### Task directions
Below are records to write out exactly; drop the pictures when you do.

====== Input

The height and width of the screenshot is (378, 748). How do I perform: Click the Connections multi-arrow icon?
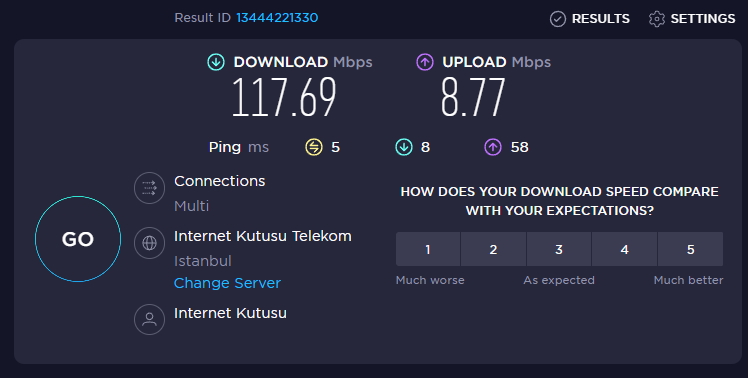pyautogui.click(x=149, y=188)
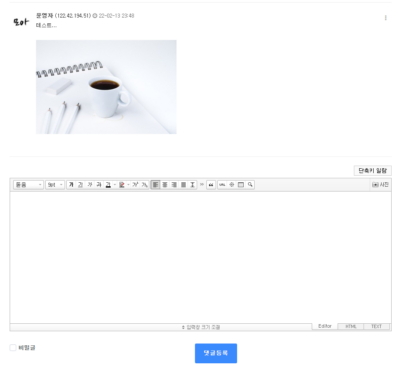This screenshot has width=400, height=369.
Task: Open find and replace tool
Action: click(250, 185)
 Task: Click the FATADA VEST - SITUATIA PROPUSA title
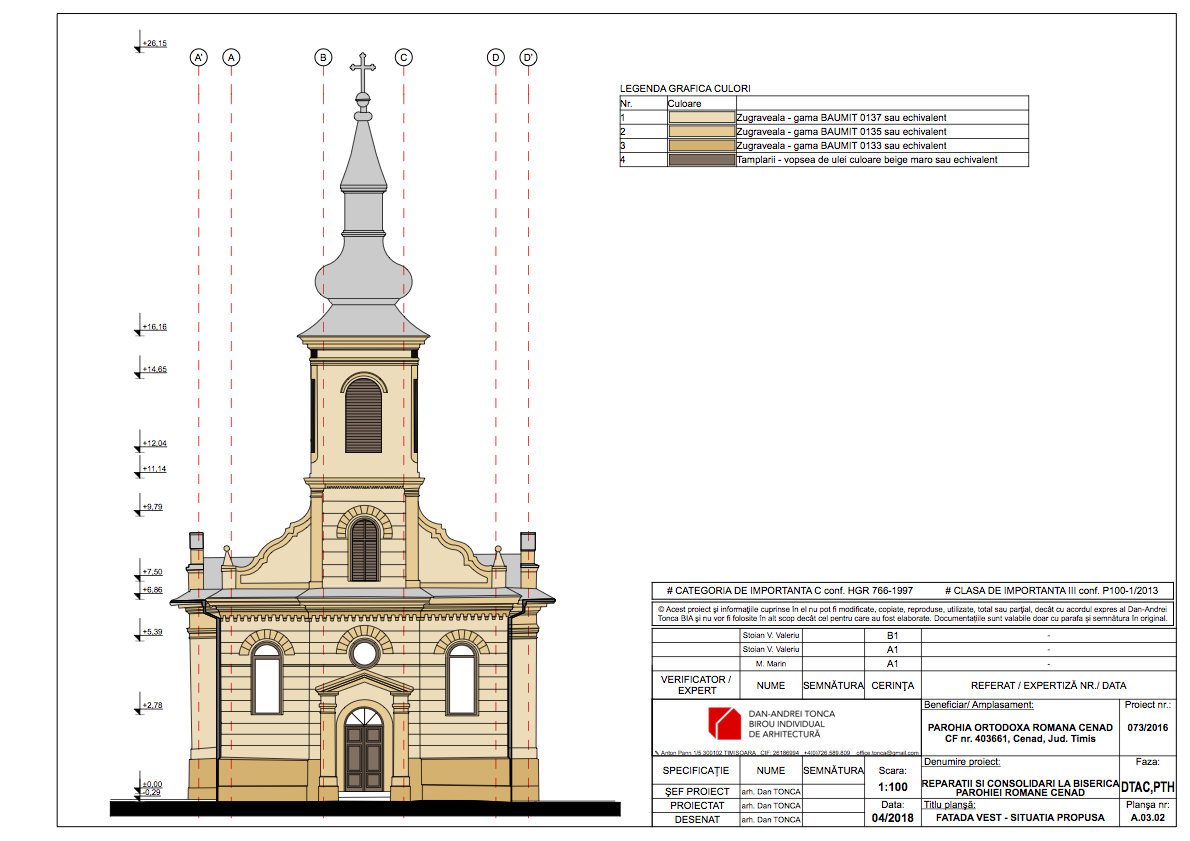1020,817
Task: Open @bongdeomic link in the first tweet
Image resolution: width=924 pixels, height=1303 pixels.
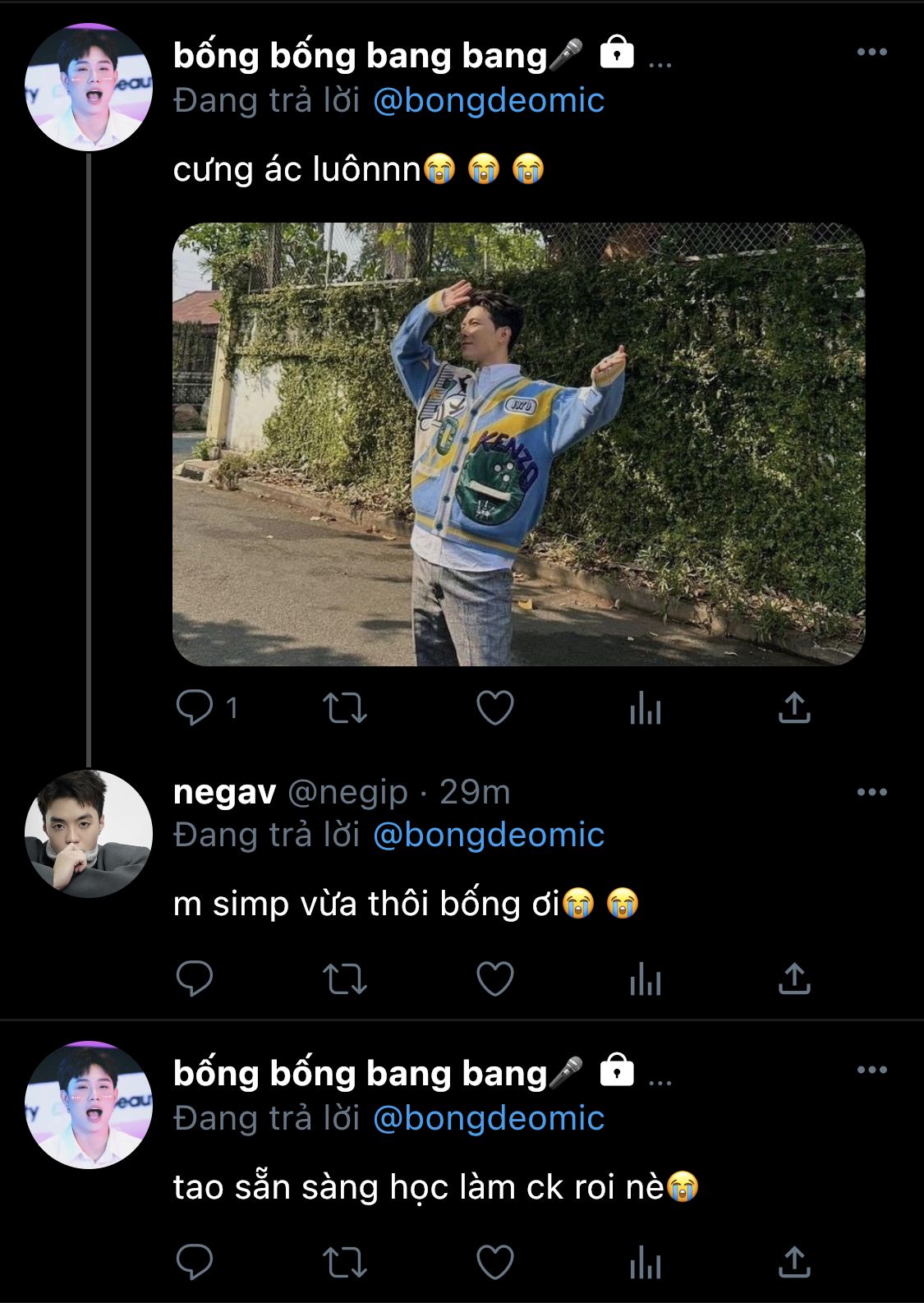Action: point(489,101)
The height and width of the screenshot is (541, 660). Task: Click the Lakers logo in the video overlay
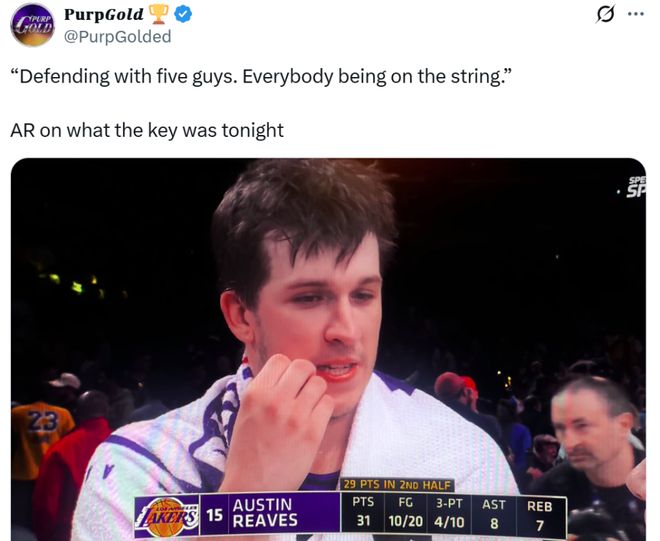(x=167, y=517)
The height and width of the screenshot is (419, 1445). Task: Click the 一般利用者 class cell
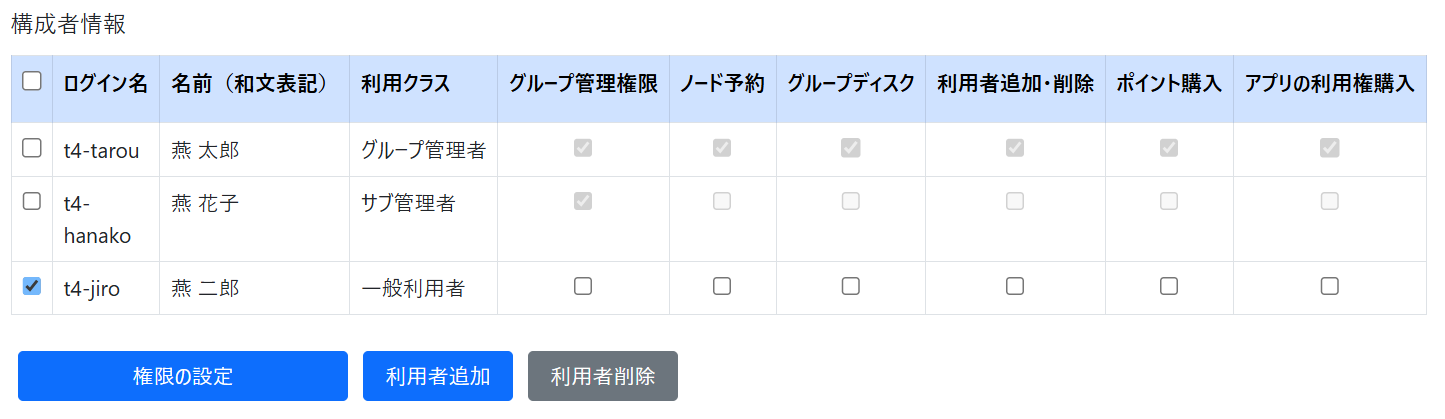(x=413, y=289)
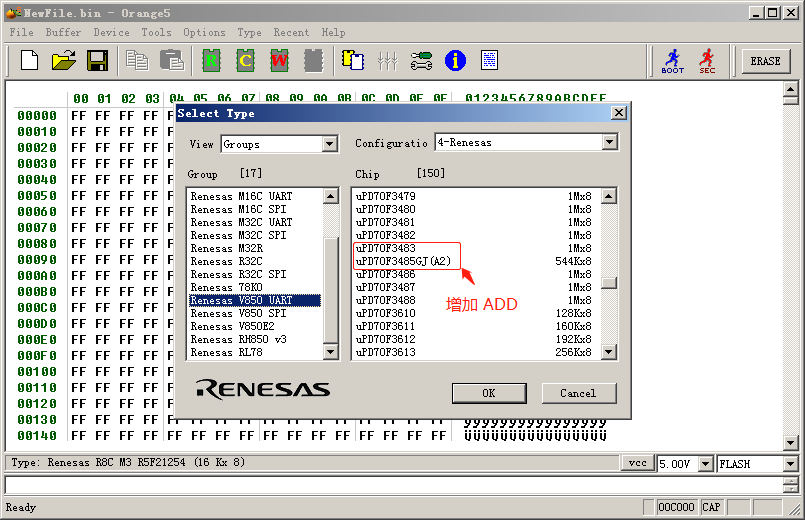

============

### Final answer
The height and width of the screenshot is (378, 748). How do I perform: Click the Connections multi-arrow icon?
pyautogui.click(x=149, y=188)
This screenshot has width=400, height=369.
Task: Open find and replace tool
Action: click(250, 185)
 Task: Click the FATADA VEST - SITUATIA PROPUSA title
1020,817
Task: Open @bongdeomic link in the first tweet
Image resolution: width=924 pixels, height=1303 pixels.
Action: point(489,101)
The height and width of the screenshot is (541, 660). Task: Click the Lakers logo in the video overlay
(x=167, y=517)
The height and width of the screenshot is (419, 1445). Task: Click the 一般利用者 class cell
(x=413, y=289)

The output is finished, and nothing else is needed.